Two studies found that hypoglycemia may be more common than previously reported. The first, published by BMJ Open Diabetes Research & Care on April 24, was based on survey responses from 552 Canadians (83% with type 2 diabetes treated with insulin and/or insulin secretagogues; 17% with type 1 diabetes). Over half (65.2%) of the patients reported experiencing at least one hypoglycemic event, for a crude incidence density of 35.1 events per person-year. Overall incidence was higher among patients with type 1 diabetes, but severe hypoglycemia was reported by a higher percentage of patients with type 2 diabetes. Severe hypoglycemia was reported by 41.8% of respondents, with an average of 2.5 events per person-year. An important aspect of the study was that it included insulin secretagogues, and the results may signal important deficiencies in management of hypoglycemia in patients with type 2 diabetes, the authors said.
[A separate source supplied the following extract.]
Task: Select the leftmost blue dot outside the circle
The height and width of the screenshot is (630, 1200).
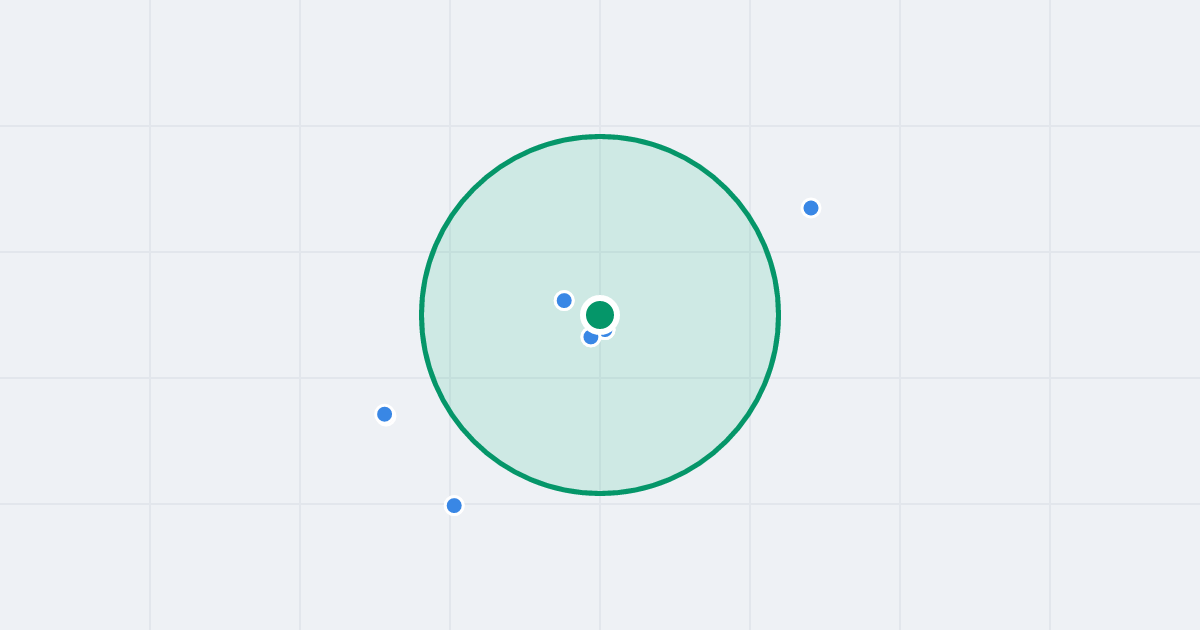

The second study, published online by Diabetic Medicine on May 5, was based on data from the Hypoglycemia Assessment Tool, a non-interventional, multi-center, six-month retrospective/four-week prospective investigation. The study included 27,585 adults from 24 countries with type 1 or 2 diabetes treated with insulin. It found most participants were familiar with official definitions of hypoglycemia, but there were regional differences in the use of blood glucose measurements and/or symptoms to define events and reported rates of the condition varied significantly around the world. Overall, 83.4% of patients with type 1 diabetes and 50.8% of those with type 2 diabetes reported a hypoglycemic event in the prospective study period. However, the estimated global annual rates of any hypoglycemia were significantly higher in the prospective period than in the retrospective period for both types of diabetes (rate ratio prospective/retrospective, 1.47 [95% CI, 1.41 to 1.53] for type 1 and 1.20 [95% CI, 1.15 to 1.24] for type 2; P<0.001 for both comparisons). The study authors concluded that under-reporting of hypoglycemia rates in retrospective recall may contribute to global differences in reported rates and that there may be a need to redefine hypoglycemia criteria.

Finally, another study, published online by Diabetes Care on April 16, reported on an intervention to reduce hypoglycemia among 96 British adults with type 1 diabetes and impaired awareness of hypoglycemia. The patients were randomized in a 2 × 2 factorial trial to continuous subcutaneous insulin infusion (CSII) or multiple daily injections (MDI) and real-time continuous glucose monitoring or self-monitoring of blood glucose for 24 weeks. All participants attended a brief education session that focused on identifying personalized factors associated with hypoglycemia and developing individualized plans to prevent hypoglycemia while maintaining glycemic control. At 24 weeks, participants could choose between CSII and MDI; the assignment to a glucose monitoring method continued for 24 months. Results showed significant improvements from baseline in hypoglycemia awareness (Gold score of 3.7 vs. 5.5; P<0.0001), rates of severe hypoglycemia (0.4 episodes per person-year vs. 8.9; P<0.0001), and HbA1c level (7.7% vs. 8.2%; P=0.003), with no significant differences between the interventions.

“This study demonstrates that a brief educational intervention with intensive support over 24 weeks leads to benefits sustained over 24 months in a high-risk cohort with long-standing type 1 diabetes and impaired awareness of hypoglycemia. It confirms that avoiding severe hypoglycemia does not need to be achieved at the expense of higher overall glucose levels,” the study authors said. They noted that the study was limited by baseline hypoglycemia data being based on patient recall and the significant percentage of patients lost to follow-up. Factors potentially affecting generalizability include the patients receiving specialist care and the study design augmenting conventional self-monitoring with targeted postprandial and 4-a.m. testing.